As opposed to Apple’s formats, for which the parsers are definitely less buggy and likely to be hacked.


This is very different from ActiveX. ActiveX had hundreds of exploits widely available freely on the dark parts of usenet, and exploited by every proverbial scriptkiddie in a basement against a swath of computers across the world.

iMessage has had a handful of exploits which are licensed out for extortionate amounts by people like NSO to a very small number of scummy nationstate threat actors in extremely targetted but very high-threat attacks on very high-profile targets.


You don't know how many exploits iMessage has.


How many does it have?


Unknowable


True but a useless fact. One way to interpret u/seanhunter's comment is to make the comparison between imessage and activex in the known exploit space and then extrapolate into the unknown space assuming equal proportions. Seems reasonable to me.


All that's different now is that the script kiddies have grown up.


I really don't think that's true - the state of appsec and security awareness in general has really improved a lot, and all of the major platforms (windows included) are much much more secure now by default than in the activeX era.

It's definitely not the case that anyone can just throw together an iPhone zeroday, which is why the price of these exploits is so much higher.


Not today, anyway. Otherwise we'd still have jailbreaks, which were zero-day exploits used knowingly and non-maliciously.

Apple hired at least a few of the best jailbreakers.


Every process in iOS is run in a sandbox. That is why these exploits are so hard to come by.


I so respect those who figured out these exploits. I don't like people using them of course but the technical brilliance is indisputable.


can one actually disable iMessage on their iPhones? At this point I only use WhatsApp, I couldn't care less about super SMS.
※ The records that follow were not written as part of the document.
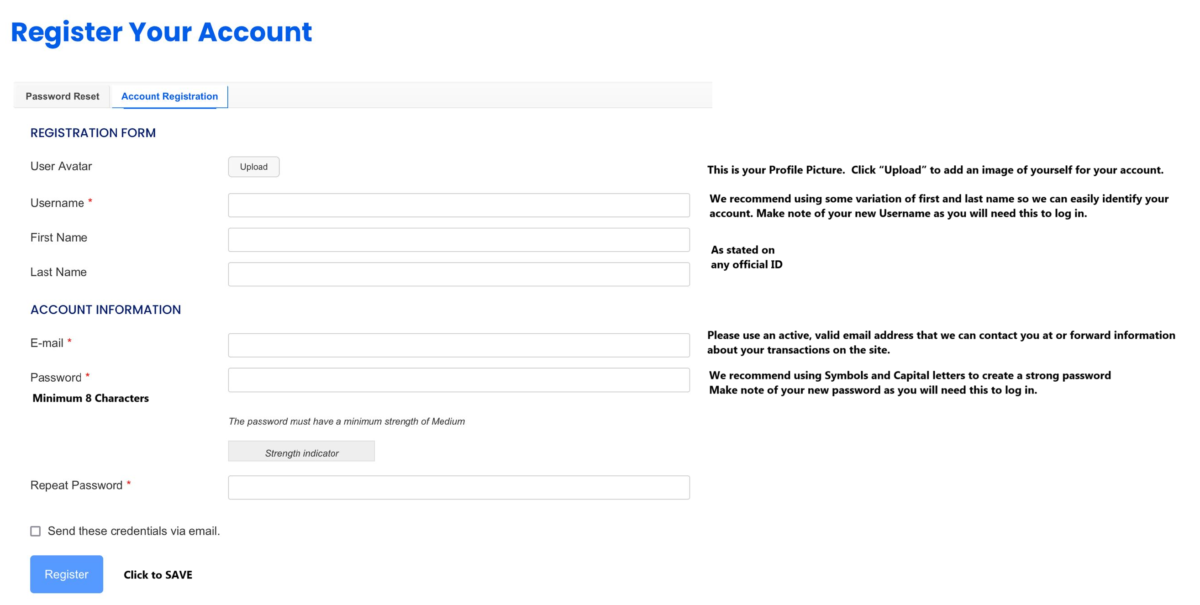Click the minimum strength of Medium note

point(346,421)
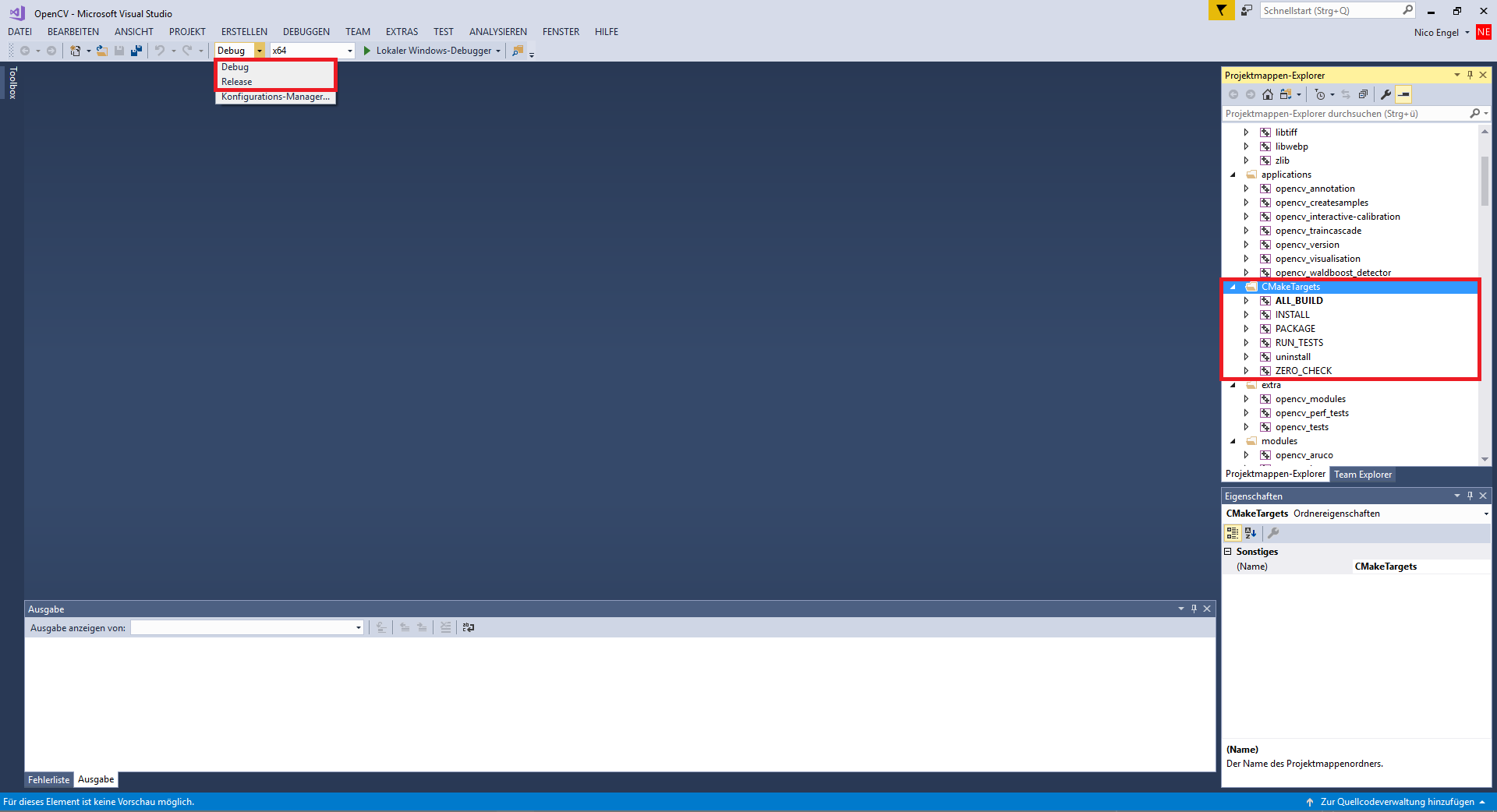Expand the ALL_BUILD project node

(1246, 301)
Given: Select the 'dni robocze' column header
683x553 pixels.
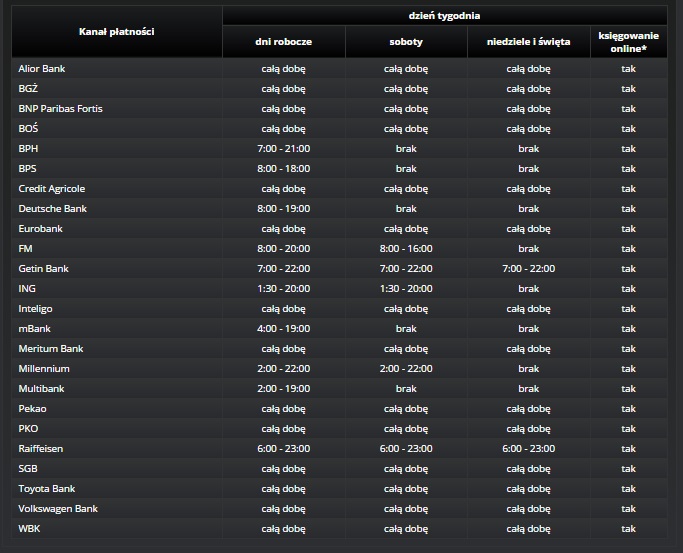Looking at the screenshot, I should point(284,42).
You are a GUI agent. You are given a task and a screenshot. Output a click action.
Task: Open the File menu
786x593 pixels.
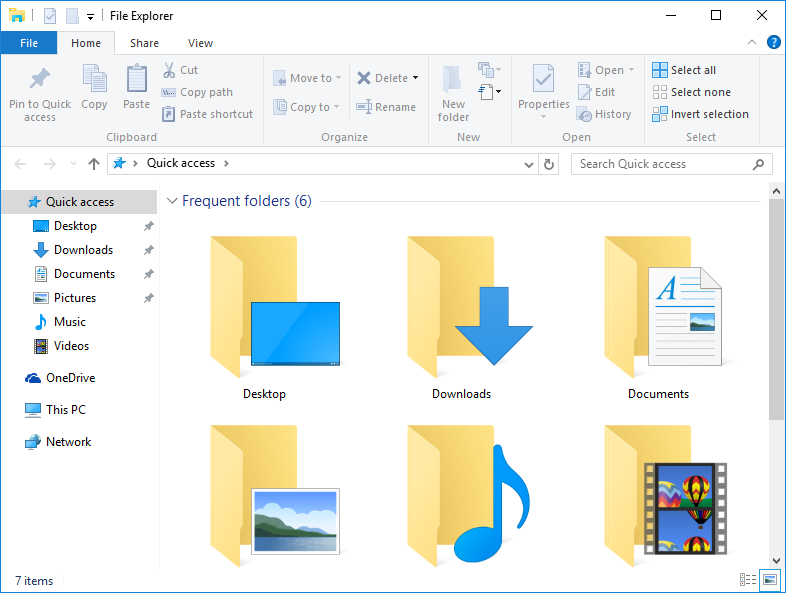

EDIT: found it. For anyone who's interested:

> Turn off iMessage:

> On your iPhone, go to Settings.

> Tap Messages.

> Set iMessage to Off.


It seems that even turning off iMessage is not enough ?

This a zero-click exploit, which means you don't even have to open the message to get hacked.


It means it runs through iMessage. Whether the "turn off iMessage" feature is enough I don't know. But if turning off iMessage actually stops any messages and SMS/MMS etc from running through iMessage at all, it's a pretty decent bet.


Then they'll exploit the webview followed by the sandbox. [1]

As of iOS 14, incoming messages are parsed in a tight sandbox [2]. It'll be interesting to hear how this attack got around that.

[1] https://en.wikipedia.org/wiki/JailbreakMe

[2] https://googleprojectzero.blogspot.com/2021/01/a-look-at-ime...


On plain text -- in short, it doesn't exist: https://www.youtube.com/watch?v=gd5uJ7Nlvvo

And there have definitely been UTF-8 parsing bugs before and likely will again.


What's not clear to me is given all of the layers/security features Apple has, say you are able to get an iMessage exploit where you can run code... you can't access the file system/cache of other apps (like your banking app to get cookies/tokens), can you?


Not directly, but now you can exploit vulnerabilities in other parts of the OS.